SEZIONE DI TESTO:
__________

Invecchiare non è un malaugurato accidente da deprecare ma una “necessità della condizione umana”. Questa la considerazione che apre il saggio di James Hillman, La forza del carattere (Adelphi), inteso a riconsiderare in modo anticonformista la senilità. La nostra vita infatti, volenti o nolenti, per dirsi compiuta deve attraversare il periodo senile: fase esistenziale oggi talmente aborrita da venir chiamata con scaltro eufemismo (o esorcismo) terza età. Solo a nominarla la parola vecchiaia inquieta e deprime, essendo divenuta “la paura maggiore di tutta una generazione”.

Ma allora, si/ci chiede Hillman, riflettendo sul fatto che la vita umana dura così a lungo dopo l’età feconda e nonostante il deterioramento funzionale di vari organi, qual è il senso, lo scopo dell’invecchiare e soprattutto, dal punto di vista biologico, a cosa mai serve questo apparentemente improduttivo protrarsi dei giorni? Non sarà che il nostro carattere ha proprio bisogno di un’età avanzata per giungere alla sua piena maturazione?

__________

DATI DISPONIBILI:
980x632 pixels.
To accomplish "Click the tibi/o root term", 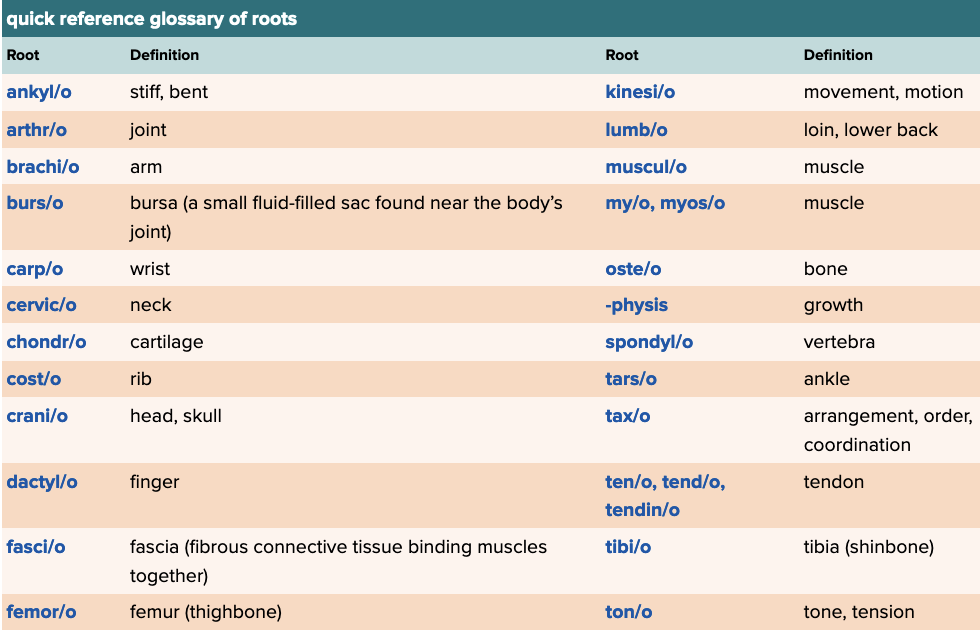I will pyautogui.click(x=628, y=547).
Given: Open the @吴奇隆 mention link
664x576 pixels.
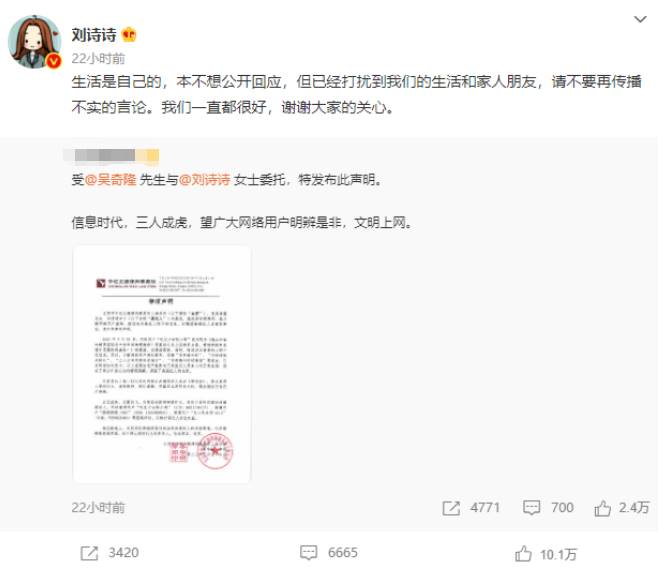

__________

CONSEGNA:
Nel brano sulla vecchiaia, con quale eufemismo viene oggi chiamato il periodo senile?

LA TUA RISPOSTA:
Viene chiamato "terza età".